I asked a question about finding all non-crossing tuples which have the same content as a given tableau. The following codes in one answer works well:
from numpy import array
from collections import Counter
import itertools
import multiprocessing
from sage.parallel.multiprocessing_sage import Pool
def NonCrossingTupleWithSameContentAsT(T):
"""
Iterator over the non crossing tuples with same content as T.
"""
if not T or not T[0]:
return []
k = len(T[0])
m = len(T) # number of columns of T
content = sorted(flatten(T))
# Unfortunately, we need to record yielded solutions to avoid duplicates
#seen = set()
r=[]
for c in candidates(Counter(content), k, m):
if IsNonCrossingList(c):
r.append(tuple(sorted(c)))
# if t not in seen:
# yield t
# seen.add(t)
r=removeDuplicatesListOfLists(r)
return r
def candidates(content, k, m):
"""
Iterator over the m-tuples of k elements from content.

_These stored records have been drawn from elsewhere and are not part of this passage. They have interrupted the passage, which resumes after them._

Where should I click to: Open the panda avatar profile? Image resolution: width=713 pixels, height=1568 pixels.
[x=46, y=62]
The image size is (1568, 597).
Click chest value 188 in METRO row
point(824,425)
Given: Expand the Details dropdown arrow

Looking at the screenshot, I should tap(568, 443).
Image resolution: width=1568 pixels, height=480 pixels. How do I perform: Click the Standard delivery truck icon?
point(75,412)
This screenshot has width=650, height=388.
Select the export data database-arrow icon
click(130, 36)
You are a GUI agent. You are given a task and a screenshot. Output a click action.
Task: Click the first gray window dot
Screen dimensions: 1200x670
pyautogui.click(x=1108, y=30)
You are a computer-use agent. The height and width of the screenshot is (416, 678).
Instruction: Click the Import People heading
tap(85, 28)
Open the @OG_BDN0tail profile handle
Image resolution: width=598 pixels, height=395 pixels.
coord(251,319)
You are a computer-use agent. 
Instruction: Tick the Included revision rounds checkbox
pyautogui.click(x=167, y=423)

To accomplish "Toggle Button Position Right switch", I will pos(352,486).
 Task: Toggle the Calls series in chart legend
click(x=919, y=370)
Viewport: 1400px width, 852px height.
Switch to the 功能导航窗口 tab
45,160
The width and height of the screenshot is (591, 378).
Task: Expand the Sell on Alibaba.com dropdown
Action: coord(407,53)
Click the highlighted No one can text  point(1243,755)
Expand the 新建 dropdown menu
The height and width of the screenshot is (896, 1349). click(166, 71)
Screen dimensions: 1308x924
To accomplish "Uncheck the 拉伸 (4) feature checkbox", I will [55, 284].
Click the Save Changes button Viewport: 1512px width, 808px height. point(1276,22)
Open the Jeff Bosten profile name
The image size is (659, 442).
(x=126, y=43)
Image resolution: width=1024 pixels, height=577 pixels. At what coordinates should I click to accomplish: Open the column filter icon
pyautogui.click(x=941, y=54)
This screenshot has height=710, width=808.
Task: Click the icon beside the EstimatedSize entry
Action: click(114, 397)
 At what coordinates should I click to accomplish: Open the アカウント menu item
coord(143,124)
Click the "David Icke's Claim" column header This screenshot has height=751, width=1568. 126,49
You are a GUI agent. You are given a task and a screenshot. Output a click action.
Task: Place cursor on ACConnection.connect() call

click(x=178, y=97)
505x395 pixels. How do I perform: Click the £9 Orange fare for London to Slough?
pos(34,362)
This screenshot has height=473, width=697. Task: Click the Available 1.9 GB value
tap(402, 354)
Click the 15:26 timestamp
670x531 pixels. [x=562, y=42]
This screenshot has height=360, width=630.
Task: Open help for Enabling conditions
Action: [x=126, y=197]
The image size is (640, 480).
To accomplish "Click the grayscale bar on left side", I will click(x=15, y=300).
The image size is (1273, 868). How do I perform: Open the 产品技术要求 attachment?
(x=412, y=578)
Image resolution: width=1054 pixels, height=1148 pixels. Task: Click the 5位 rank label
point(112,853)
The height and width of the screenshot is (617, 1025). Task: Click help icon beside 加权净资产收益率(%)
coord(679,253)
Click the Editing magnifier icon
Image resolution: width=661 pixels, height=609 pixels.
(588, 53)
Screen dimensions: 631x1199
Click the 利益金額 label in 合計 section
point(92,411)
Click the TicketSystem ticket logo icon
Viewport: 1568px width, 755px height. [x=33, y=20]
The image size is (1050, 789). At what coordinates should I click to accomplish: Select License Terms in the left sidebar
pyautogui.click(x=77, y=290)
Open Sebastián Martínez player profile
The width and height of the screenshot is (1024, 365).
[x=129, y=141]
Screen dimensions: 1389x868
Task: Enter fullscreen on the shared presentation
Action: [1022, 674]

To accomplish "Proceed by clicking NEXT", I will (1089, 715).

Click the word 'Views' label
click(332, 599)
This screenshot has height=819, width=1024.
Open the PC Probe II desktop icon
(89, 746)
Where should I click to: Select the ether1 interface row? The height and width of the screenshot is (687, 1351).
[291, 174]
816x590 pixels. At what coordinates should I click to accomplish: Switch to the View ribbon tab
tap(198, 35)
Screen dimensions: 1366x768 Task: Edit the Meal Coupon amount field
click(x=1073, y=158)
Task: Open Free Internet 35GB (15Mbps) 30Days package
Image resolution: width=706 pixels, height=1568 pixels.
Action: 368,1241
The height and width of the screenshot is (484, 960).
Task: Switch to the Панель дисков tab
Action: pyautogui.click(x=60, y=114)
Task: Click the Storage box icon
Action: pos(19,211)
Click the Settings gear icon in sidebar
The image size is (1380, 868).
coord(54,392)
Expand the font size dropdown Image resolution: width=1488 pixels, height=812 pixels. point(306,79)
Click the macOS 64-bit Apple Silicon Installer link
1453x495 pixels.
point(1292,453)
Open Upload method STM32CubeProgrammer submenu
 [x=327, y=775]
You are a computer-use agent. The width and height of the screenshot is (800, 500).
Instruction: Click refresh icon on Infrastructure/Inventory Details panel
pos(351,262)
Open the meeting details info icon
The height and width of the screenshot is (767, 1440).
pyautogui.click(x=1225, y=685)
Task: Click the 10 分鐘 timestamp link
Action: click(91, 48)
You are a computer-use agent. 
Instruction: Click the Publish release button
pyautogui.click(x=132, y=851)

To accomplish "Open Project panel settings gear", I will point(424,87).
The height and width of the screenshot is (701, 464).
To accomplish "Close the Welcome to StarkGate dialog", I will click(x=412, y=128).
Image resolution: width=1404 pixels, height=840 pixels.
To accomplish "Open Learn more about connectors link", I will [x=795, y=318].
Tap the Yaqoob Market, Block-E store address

With this implementation, elements are not repeated in a same tuple.
INPUT:
- ``content`` -- a ``Counter`` associated to each possible element it's
multiplicity
- ``k`` -- number of elements per tuple
- ``m`` -- requested number of tuples
"""
if len(content) < k:
return
for I in itertools.combinations(content, k):
# We ensure that elements inside a k-tuple are sorted
T = (tuple(sorted(I)), )
if m == 1:
yield T
else:
for L in candidates(content - Counter(I), k, m - 1):
yield T + L
def IsNonCrossing(I,J): # I,J have the same size
k = len(I)
for a in range(k - 1):
for b in range(a + 1, k):
if (I[a+1:b] == J[a+1:b] and
not IsWeaklySeparated(I[a:b+1], J[a:b+1])):
return False
return True
def IsNonCrossingList(L):
return all(IsNonCrossing(I, J) for I, J in itertools.combinations(L, 2))
def IsWeaklySeparated(I,J): # I,J have the same size
r1 = sorted(set(I).difference(J))
r2 = sorted(set(J).difference(I))
if not r1 or not r2:
return True
if min(r1) >= min(r2):
r1, r2 = r2, r1
# Search for an index i such that list r1[:i+1] + r2 + r1[i+1:] is sorted
for i in range(len(r1) - 1):
if r2[0] < r1[i+1]:
# We check if list r1[:i+1] + r2 + r1[i+1:] is ordered
return r2[-1] <= r1[i+1]
# It remains to check if list r1 + r2 is ordered
return r1[-1] <= r2[0]
def removeDuplicatesListOfLists(l): # very fast
l.sort()
r=list(l for l,_ in itertools.groupby(l))
return r
I think that the functions candidates and NonCrossingTupleWithSameContentAsT takes most of the time of the program. So I would like to parallelize them. I tried to parallelize NonCrossingTupleWithSameContentAsT as follows:
def NonCrossingTupleWithSameContentAsTParallelMiddleStep(c):
r=[]
if IsNonCrossingList(c):
r.append(tuple(sorted(c)))
return r
def NonCrossingTupleWithSameContentAsTParallel(T):
"""
Iterator over the non crossing tuples with same content as T.
"""
if not T or not T[0]:
return []
k = len(T[0])
m = len(T) # number of columns of T
content = sorted(flatten(T))
# Unfortunately, we need to record yielded solutions to avoid duplicates
#seen = set()
print(content)
N_CPU = multiprocessing.cpu_count()
with Pool(processes=N_CPU) as p: #...map below action to as many cores as available
bb = p.starmap(NonCrossingTupleWithSameContentAsTParallelMiddleStep,[(c) for c in candidates(Counter(content), k, m)])
r=[]
for i in bb:
r=r+i
r=removeDuplicatesListOfLists(r)
return r
But it has some error when I run the following
r1=[[1,2,4],[3,5,6]]
r2=NonCrossingTupleWithSameContentAsTParallel(r1)
r2
TypeError: NonCrossingTupleWithSameContentAsTParallelMiddleStep() takes 1 positional argument but 2 were given
Do you know how to solve this problem? Thank you very much!
The following example takes about 1 hour.
r1=[[1, 3, 6], [1, 3, 7], [2, 4, 7], [2, 4, 9], [5, 8, 9], [5, 8, 9]]
r2=NonCrossingTupleWithSameContentAsT(r1)
r2
Is there some way to parallelize it such that it takes a few minutes or less on an HPC? Thank you very much!